I dati mostrano che la ripresa nasce con la volontà di essere rigogliosa, ma si scontra anche con molte contraddizioni. Lo strumento economico a cui ci siamo rivolti è stato sostanzialmente un allentamento delle politiche di stabilità a favore di un imponente allargamento della possibilità per gli Stati di indebitarsi. Ciò ha consentito di operare in due direzioni disponendo di risorse quasi illimitate: a) sostenere le economie messe in ginocchio dai lockdown e dalle misure di distanziamento continuando ad erogare ad una parte della società aiuti ed integrazioni di reddito, b) aiutare la ripresa a ripartire non appena possibile per rimettere in moto l’economia. Ma fra i due punti vi è un momento di passaggio in cui devono ridursi sussidi e provvidenze per ampliare gli incentivi, un momento critico per ovvie ragioni sociali per chi vede calare il proprio reddito ed economiche perché il recupero non è immediato.
Ma vi è un altro limite: l’enorme massa di liquidità messa in campo per sostenere le attività ferme o danneggiate e stimolare quelle forti per trainare la ripresa, muove l’inflazione. Abbiamo visto che siamo oltre la soglia del 2% ritenuta ottimale quando l’economia mondiale era depressa. In Europa e anche in Italia i prezzi dei beni di consumo a ottobre hanno raggiunto il 3%. Su base annua da noi l’inflazione è calcolata all’1,8%, in altri Paesi oltre il 2%. Il balzo dei prezzi è legato ad almeno due cause: a) l’aumento improvviso della domanda di materie prime per la ripresa in un’economia debilitata richiede che si formino nuovi equilibri domanda/offerta. Un rallentamento della velocità spinge in su i prezzi per le quantità disponibili; b) col lavoro cresce la domanda dei consumatori finali i cui redditi salgono per la ripresa e che hanno conservato capacità di spesa (risparmio) dai tempi dei lockdown.

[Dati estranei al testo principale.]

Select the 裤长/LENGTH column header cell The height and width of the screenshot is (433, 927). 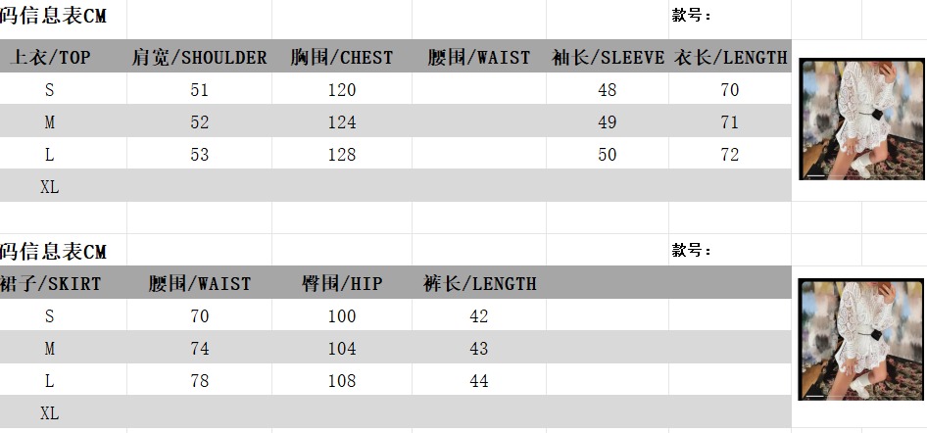click(479, 284)
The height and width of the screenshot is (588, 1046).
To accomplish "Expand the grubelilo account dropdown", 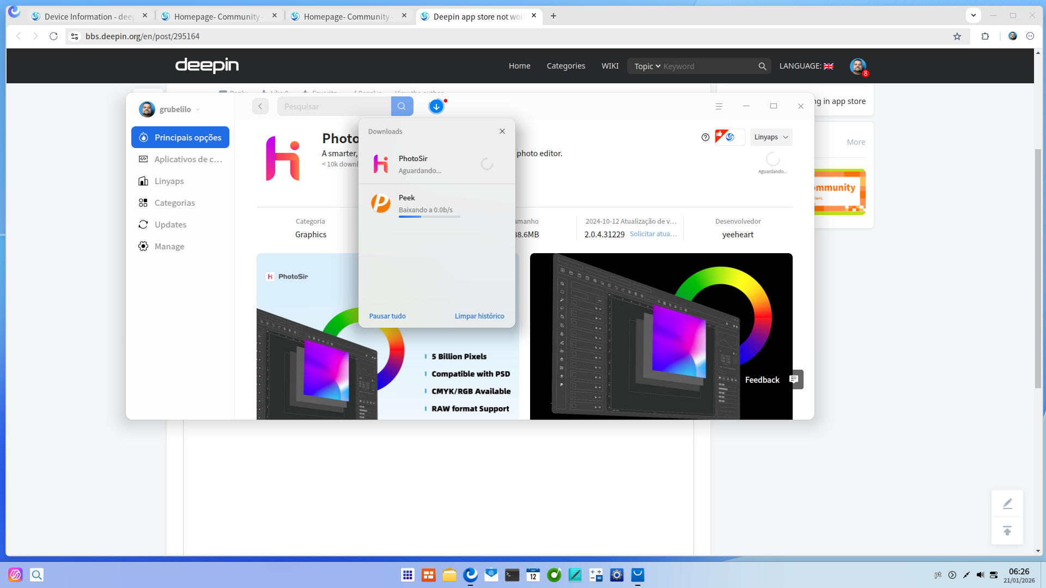I will click(198, 109).
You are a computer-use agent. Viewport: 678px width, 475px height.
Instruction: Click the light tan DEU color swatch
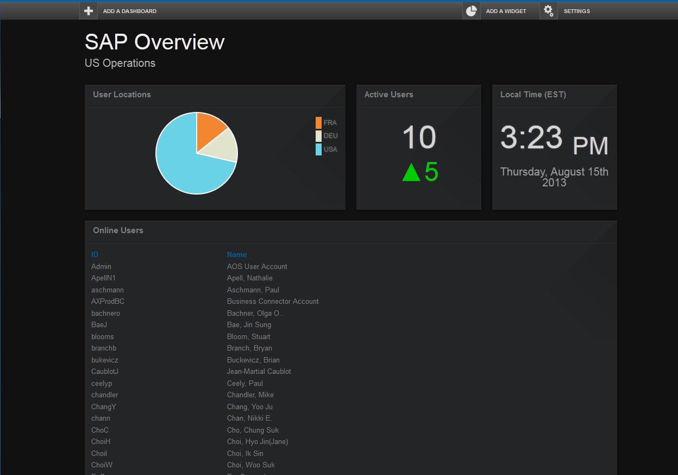[x=318, y=136]
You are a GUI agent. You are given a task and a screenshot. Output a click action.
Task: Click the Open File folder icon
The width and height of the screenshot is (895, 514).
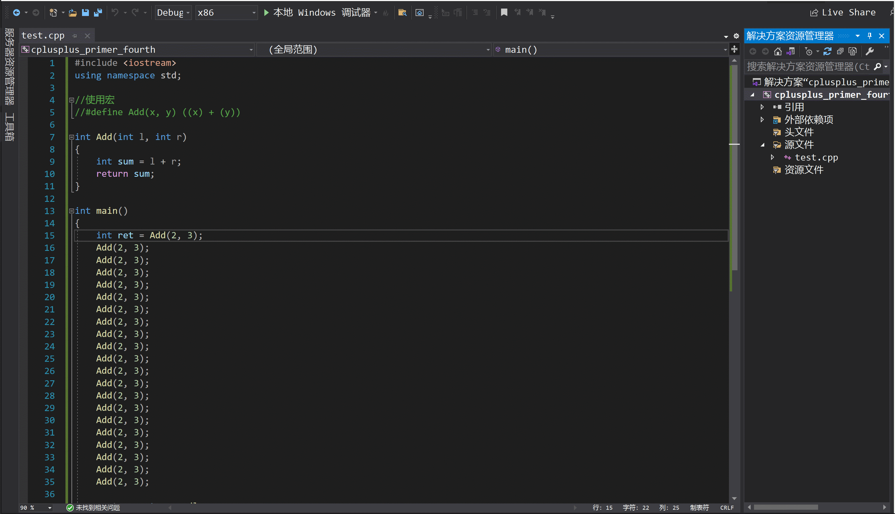[73, 13]
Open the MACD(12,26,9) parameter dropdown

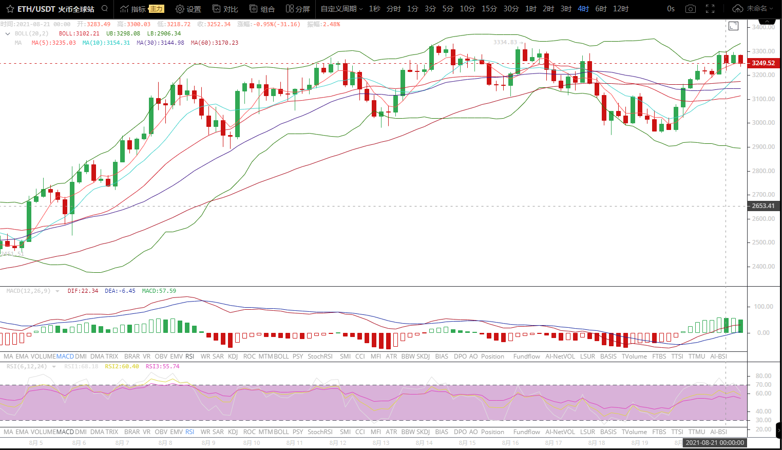coord(57,291)
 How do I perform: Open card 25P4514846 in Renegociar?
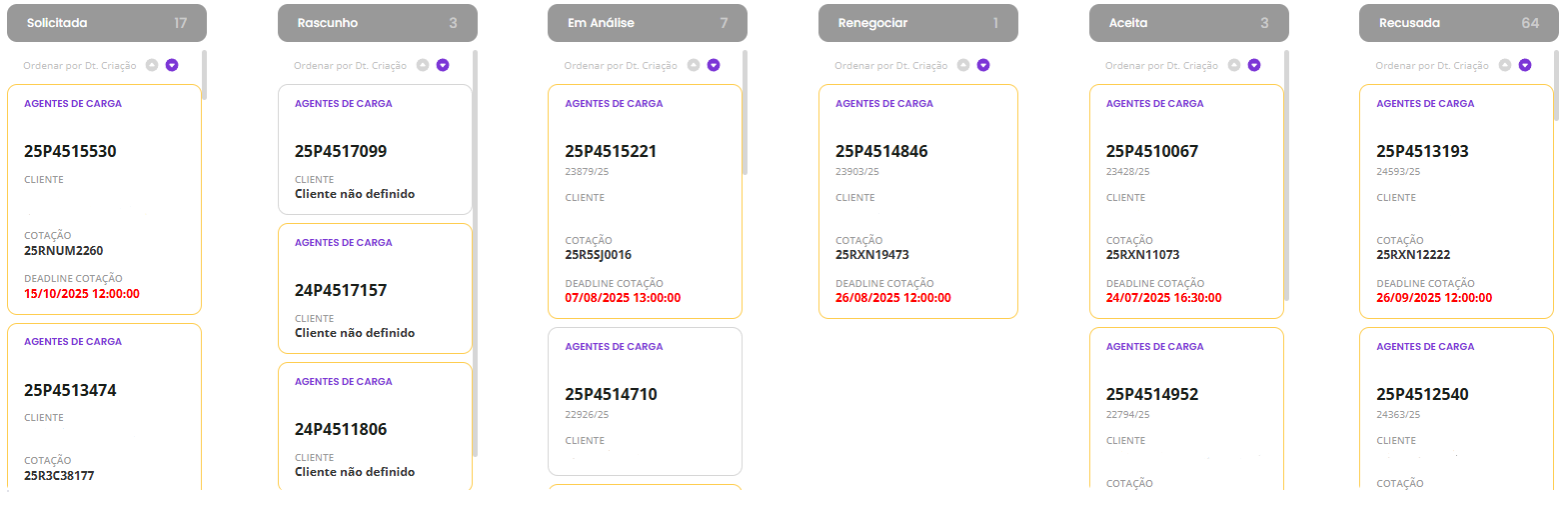[x=918, y=202]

L’inflazione accanto alle componenti tecniche, ne ha anche una psicologica molto forte dettata dalle aspettative. I prezzi al consumo salgono vertiginosamente, aiutati involontariamente dall’eco che creano i mezzi di informazione perché ciò “fa notizia”, soprattutto se si parla di cibo e di materie energetiche. Queste vengono da un periodo in cui il prezzo del petrolio era talmente basso da essere considerato quasi “azzerato” attorno a valori di 20/25 $/barile. In pochi mesi siamo arrivati sopra agli 80$, i produttori avevano concordato drastiche riduzioni di produzione, per ripartire devono aumentare estrazione e lavorazione, serve tempo. Insieme a questa nei mesi della crisi si sono formate strozzature o rotture tecniche nell’offerta oltre a contrasti politici come nel caso del gas.
Per le commodity agricole siamo in presenza di annate record di produzione delle principali, i grandi cereali e la soia. Il prodotto non manca, gli stock sono adeguati, ma basta una riduzione in alcune aree per amplificare la ricaduta sui prezzi. Il prodotto non manca, ma i prezzi, soprattutto nelle ultime 20/25 settimane, sono alle stelle per grano, soia e, meno, per mais e riso. Attualmente sembrerebbero fermi o in lieve calo, ma è presto per sbilanciarsi, anche se le quotazioni a termine per agricoli ed energetici indicano mercati meno volatili. Il binomio commodity agricole ed energetiche è complicato dall’opzione green e, in Italia, dagli oneri che vengono caricati sulla bolletta, sul litro di carburante, sul metro cubo di gas, mentre aumentano le importazioni di materie prime agricole, anche se esportiamo alimentari e vino.
La ripresa durante la pandemia è un cammino in salita: preoccupazioni per la sanità, strozzature dell’offerta, tensioni dei prezzi, preoccupazioni per il debito, malcontento che serpeggia, eppure procede. Una fase conservativa e contemporaneamente ricostruttiva come questa ha bisogno di grande prudenza e di scelte ardite, ma oculate. Di slanci e sacrifici, ma anche di azioni caute e di ragionevoli sforzi. Il tempo è prezioso, non possiamo perdere questa grande ripresa. Una ricostruzione come quella del dopo guerra generò in Italia il “Miracolo economico”, oggi è un’occasione da non perdere dopo anni di stagnazione economica e di agricoltura negletta.